Copy the lines below word for word, leaving out the pictures.

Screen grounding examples
####################

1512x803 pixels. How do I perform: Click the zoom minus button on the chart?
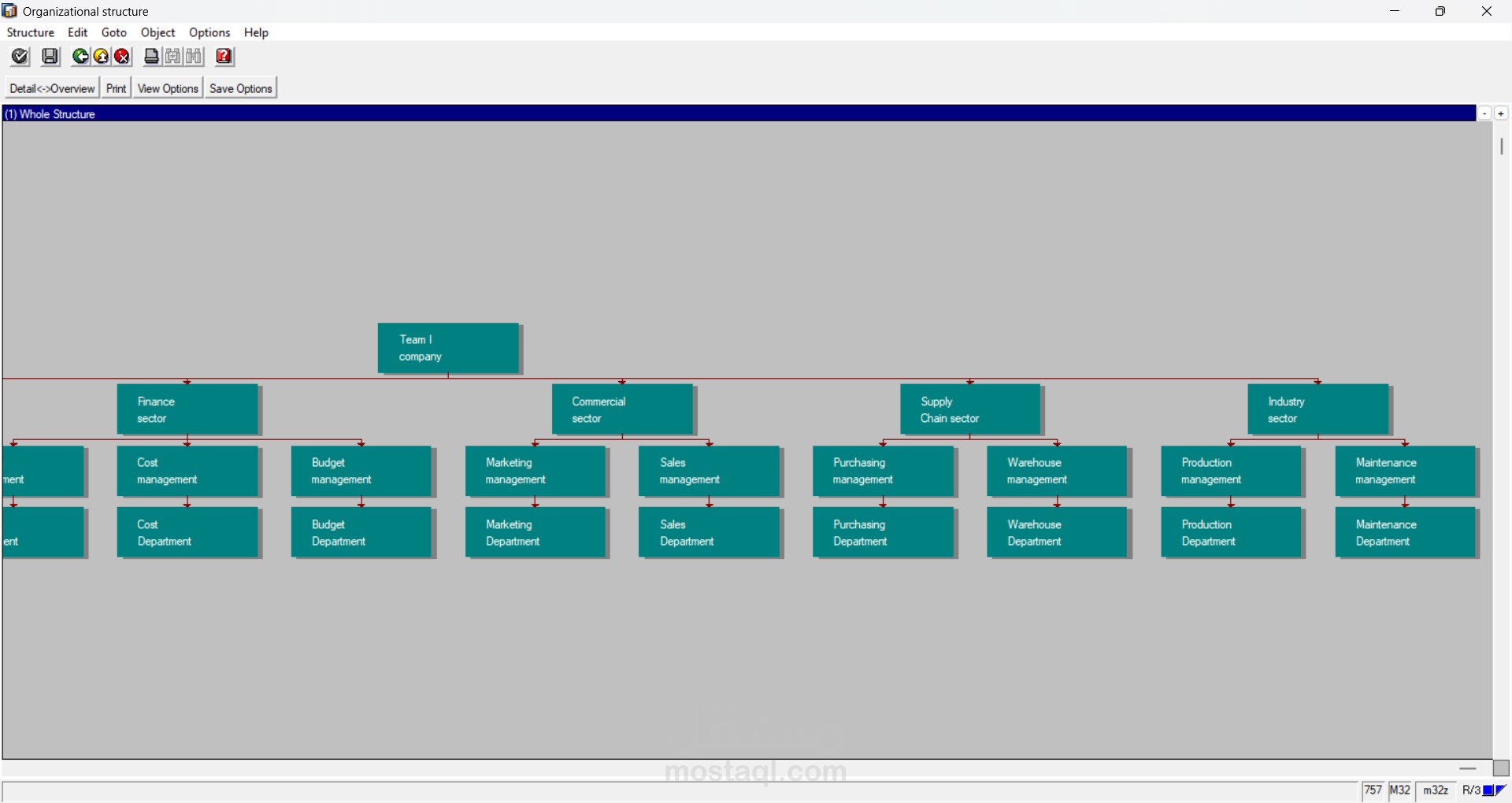(1484, 113)
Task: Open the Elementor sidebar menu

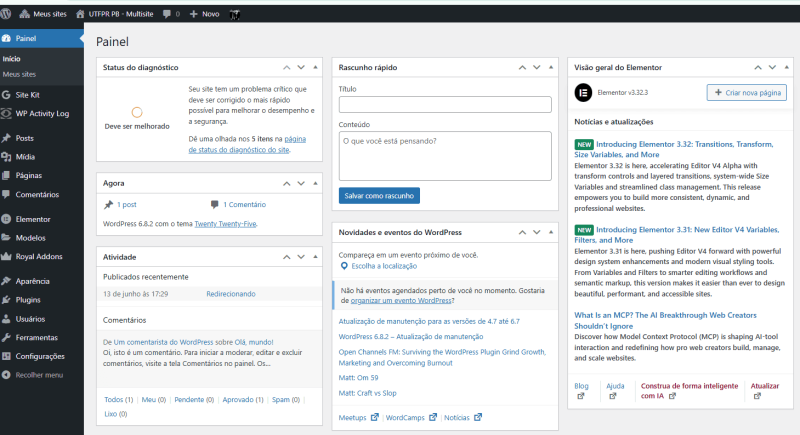Action: 32,219
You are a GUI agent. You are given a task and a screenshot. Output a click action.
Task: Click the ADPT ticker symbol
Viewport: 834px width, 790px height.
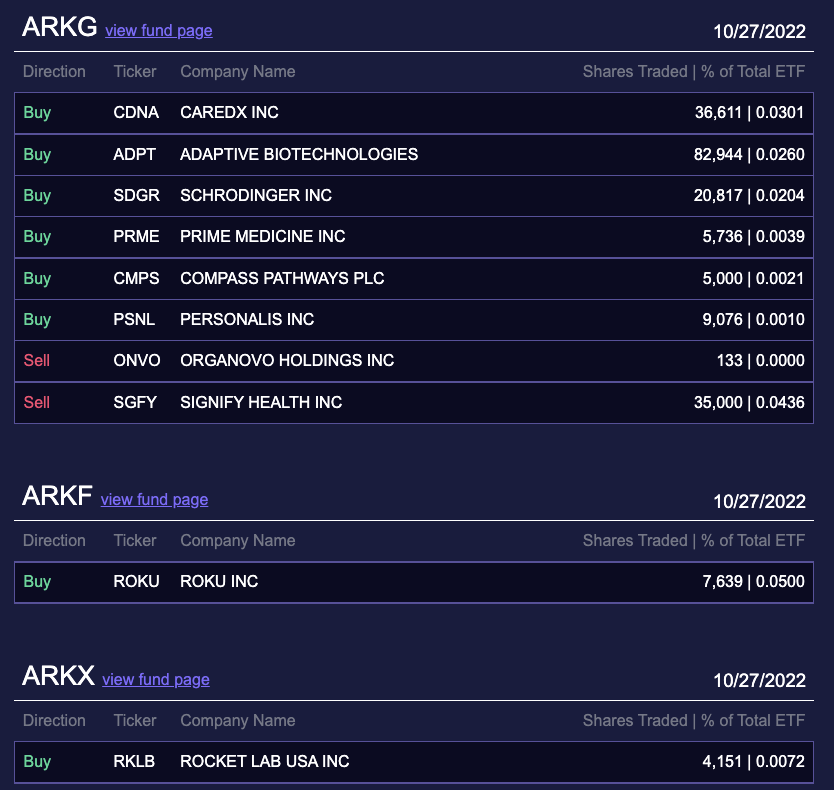[x=136, y=154]
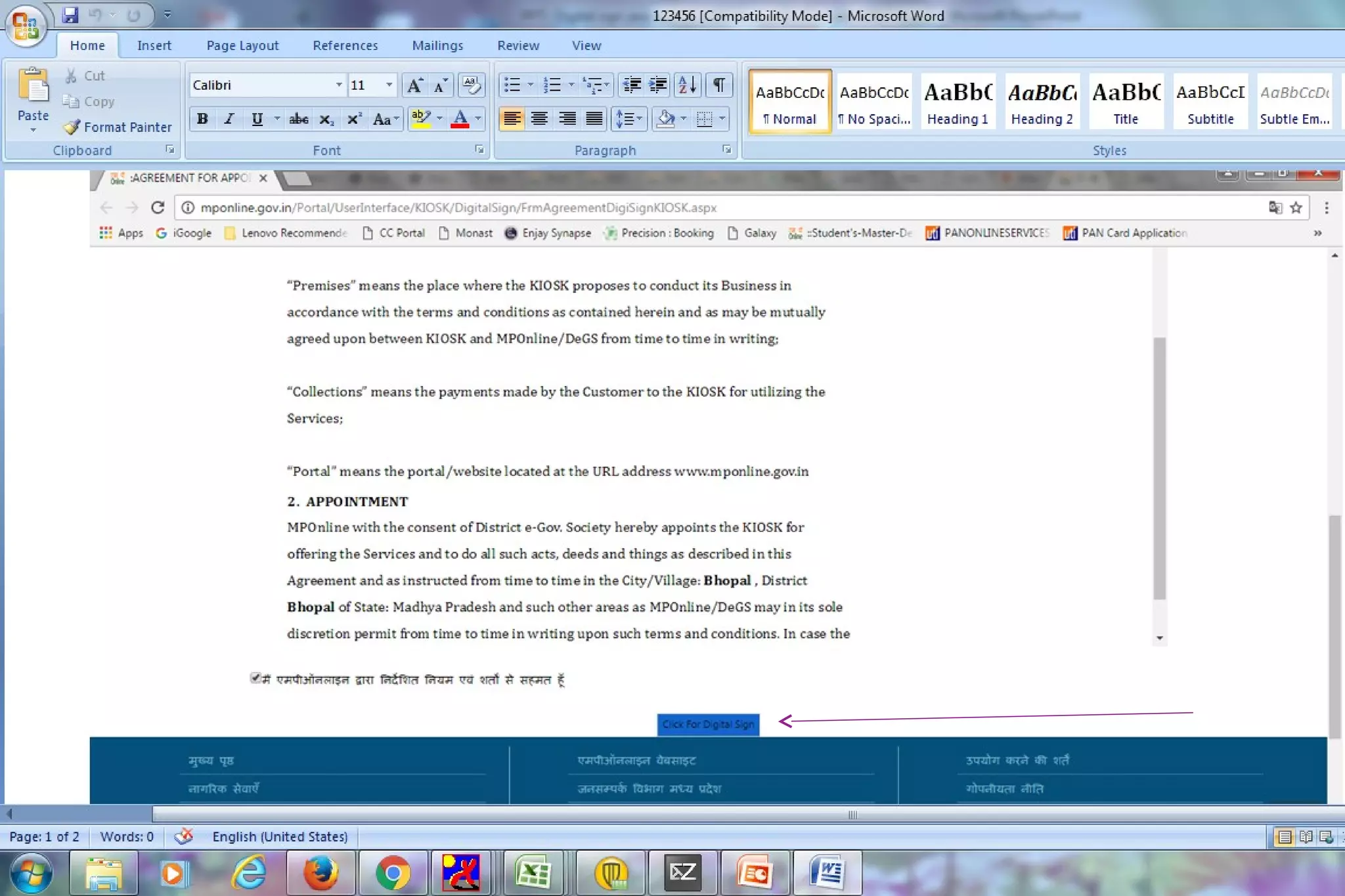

####################

Task answer:
1512x803 pixels. How do I perform: Click the zoom minus button on the chart?
(1484, 113)
Task: Open the Elementor sidebar menu

Action: 32,219
You are a GUI agent. You are given a task and a screenshot. Output a click action.
Task: Click the ADPT ticker symbol
Viewport: 834px width, 790px height.
[x=136, y=154]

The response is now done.